By MIKE HERNDON
Who are the favorites to win college football’s national championship this season?
The names are familiar: Alabama, Ohio State, Florida State, Oklahoma, Clemson. They’re the names we see at the top of the preseason polls pretty much every year. Lather. Rinse. Repeat.
When’s the last time we had a team come from nowhere to win a national title? Auburn entered the 2010 season ranked 22nd, but caught lightning in a bottle in Cam Newton. Washington may not have been what you’d call a blueblood in 1991, when the Huskies split the title with Miami, but they were ranked No. 4 entering the season.
You might have to go all the way back to 1990 to find a true out-of-the-blue surprise champion – Georgia Tech, which could hardly be called a football factory but shared the title with Colorado after entering the season unranked.
So why does it always seem to be the same teams at the top? What magic elixir do they have that no one else can seem to emulate? It’s not for a lack of trying or of will – just look at how many programs have hired Nick Saban proteges in hopes of becoming the next Alabama.
We can run through all the clichéd platitudes – success breeds success, creating a culture of winning, hard work and a focus on “the process” – and all of them have at least a little truth to them. But there’s something else, something more tangible.
Championship schools pay for championship programs.
Eight of the nine schools that have won a national championship in the last 12 years are in the top 20 nationally in athletic department spending, according to USA Today’s review of athletic department finances for 2015-16, the most recent year available. The outlier, 2016 national champ Clemson, was 26th – a ranking that’s sure to rise as the Tigers this year settled into their palatial new $55 million football facility, complete with a putt-putt course, a barber shop, a golf simulator, a bowling alley and something called a “nap room.”

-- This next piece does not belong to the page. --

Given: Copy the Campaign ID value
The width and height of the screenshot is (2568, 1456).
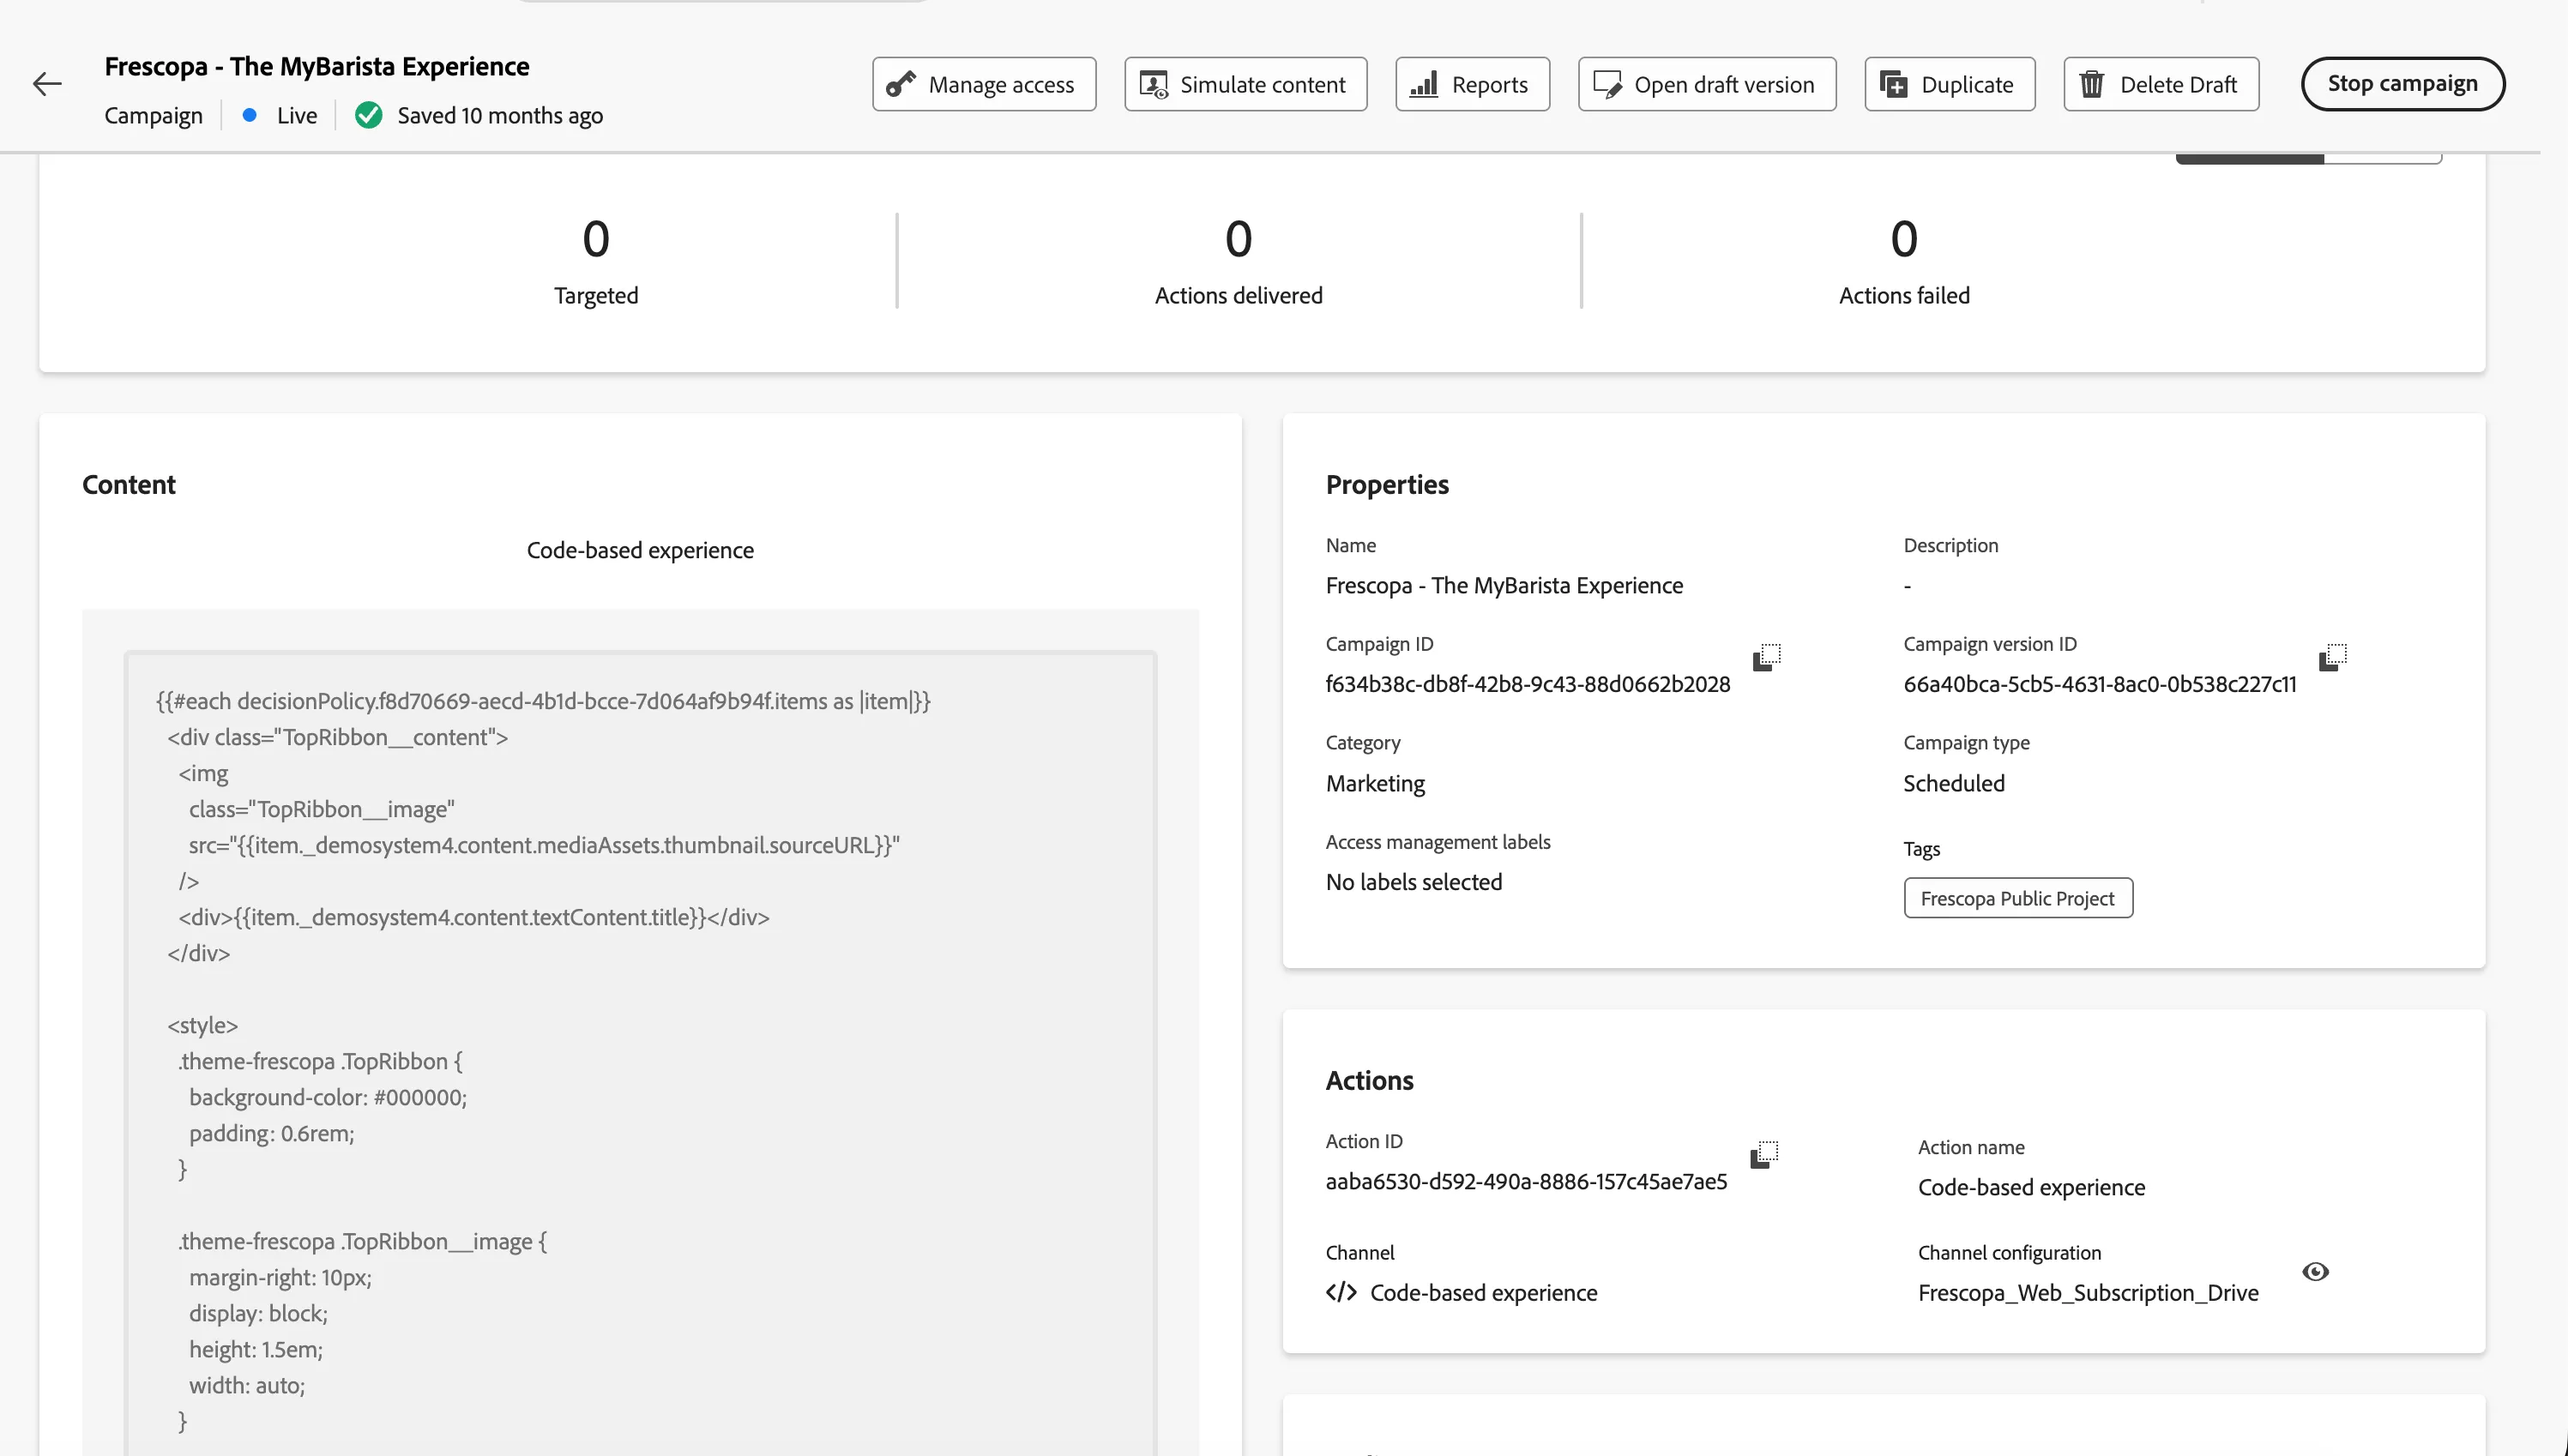Looking at the screenshot, I should (x=1767, y=657).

Clemson was, however, among 27 schools that spent more than $100 million on athletics in 2015-16.
Eight of the top 15 were from the SEC, perhaps proving the conference’s cheeky new slogan: “It Just Means More.”
What does all that money buy? Elite coaching, for one thing. Three of the last four coaches to win national titles – Saban, Ohio State’s Urban Meyer and Florida State’s Jimbo Fisher – are among the five highest-paid coaches in the country, each making over $5 million a year. Clemson’s Dabo Swinney is 12th at $4.4 million a year.
It buys facilities like Clemson’s Taj Mahal and similar palaces at Alabama and Ohio State, each of which feature waterfalls in their hydrotherapy rooms. And for every recruit like former Auburn defensive end Corey Lemonier – “they’re just buildings,” he once said when asked whether he was impressed with a school’s facilities during recruiting – there are 10 for whom the waterfalls and barber shops will make an impression. We all want to be someplace nice, preferably with a bowling alley.
And since we’re talking about money, we should acknowledge that some is likely going to find its way into the hands of the players. It won’t be part of the millions catalogued by USA Today – it won’t likely ever pass through the hands of anyone employed with the school – but we’d have to be naïve to deny the preponderance of anecdotal evidence that the $100 handshake is alive and well on college campuses across the country.
Since it’s somewhat farcical that a multi-million dollar industry like college football doesn’t share its wealth with its workforce beyond the cost of a scholarship, I’m not even sure why we’re bothered anymore when we hear of players receiving “impermissible benefits.” Truth be told, we usually aren’t, if we’re honest with ourselves — unless it happens at our school’s big rival, that bunch of cheaters.
But that’s a column for another time.
Which of these nine-figure programs will play for the title this year? I’ll say Alabama, Ohio State, Florida State and one interloper, Oklahoma State, which is an anemic 35th in athletic spending. I will then expect Ohio State, second in the nation in spending, and Alabama, which is fourth, to throw money at each other for four quarters to claim ownership of a trophy worth about 1/60th of what each school pays its coach every year to win it.
And you and I, as usual, will help fund all of it with our ticket and merchandise purchases and our TV viewership. Why? Because we love it. Let’s kick this thing off already.